After you’ve installed your new hardwood floor, you’ll no doubt be wondering how to protect it and keep it new-looking. Should you apply a sealant? Should you wax it, leave it alone, or what? Here are some tips on what to do.
Did you have pre-finished flooring installed? This type of hardwood flooring typically uses a process called acrylic impregnation. Prefinished flooring companies recommend that no additional finish be applied. The compatibility and durability of the finish can be a problem. Waxes and oils should be avoided- they may contaminate the wood and cause problems with adhesiveness when refinishing.
If you absolutely must coat the prefinished wood make certain to prepare it well, with either sanding or a deglosser. The finish will not stick otherwise. Additionally, when you refinish prefinished flooring, you can throw any finish warranty provided by the manufacturer out the window, since you just voided it.
For laminate floors, there is also no need to put any sealant on. Actually, do not put anything on top. It’s perfect as is. That’s the great thing about laminate flooring; it is already protected from scuffs and spills. Read the warranty and installation guide, and maintain them according to the manufacturer’s instructions.
Unfinished hardwood flooring is a whole different story. Preparation of the floor prior to finishing is critical here. The wood is sanded first, to smooth the surface and to open the wood pores up for better absorption of the finish. If at all possible, it is recommended you have a trained and experienced professional do the sanding; hardwood floors are easily ruined beyond repair by gouges and warpage due to uneven sanding. Thorough vacuuming follows sanding and sweeping to rid the floor of wood chips, sawdust, and debris. Finer dust and oily residues are then removed with a cloth soaked in special spirit-based cleaners.
Two types of sealers are available: water-based and solvent-based.
Water-Based Wood Flooring Sealants- becoming more widely used because of the interest in healthier and more environmentally friendly construction. Some of the solvents used in the polyurethane and epoxy finishes face disposal issues, as well as health concerns over exposure to volatile organic compounds. Another benefit to the water-based sealants is they are less flammable and some are even completely non-flammable. The downside is their greater cost, as they are not as widely available yet as the solvent-based types.

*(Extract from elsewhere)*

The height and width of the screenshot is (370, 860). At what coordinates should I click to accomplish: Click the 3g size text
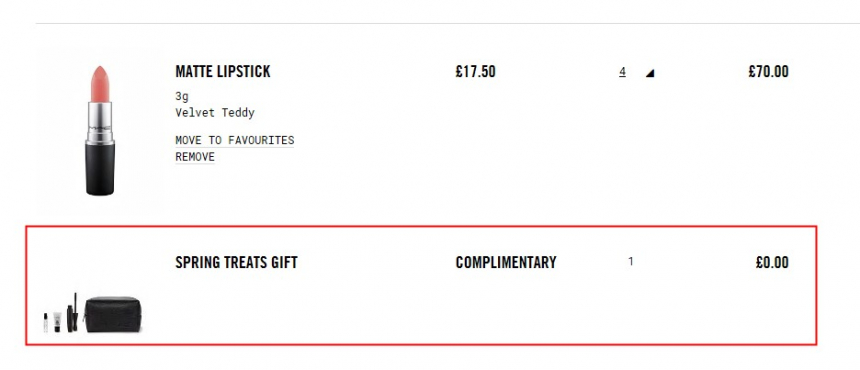click(182, 97)
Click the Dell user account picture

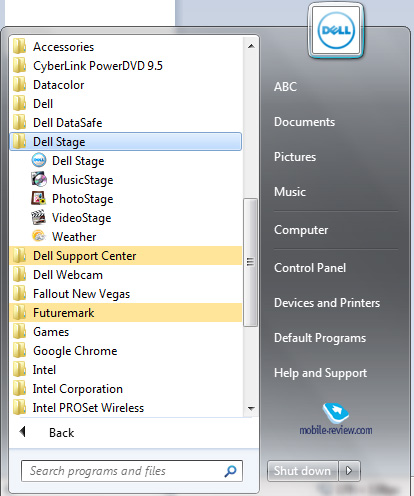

Solvent-Based Wood Flooring Sealants- include polyurethane, moisture-curing urethane, and solvent-based epoxy finishes. The moisture-curing urethane type finishes are currently not as widely used, due to their high flammability and strong odor, which necessitates the use of respiration equipment during application. In their favor, these flooring sealants are very durable and tough, although, on the other hand, this makes removing them for refinishing difficult. The solvent-based epoxies have much the same properties, although they do have a more preferable appearance to some.
Polyurethane finishes are probably the most commonly used hardwood flooring sealant. The balance between durability, cost, and appearance finds a sweet spot here. Relative to other finishes, they are simple to apply and dry within 6 hours. However, they do have a moderately “solvent” smell and must be disposed of according to environmental protection laws in a safe manner.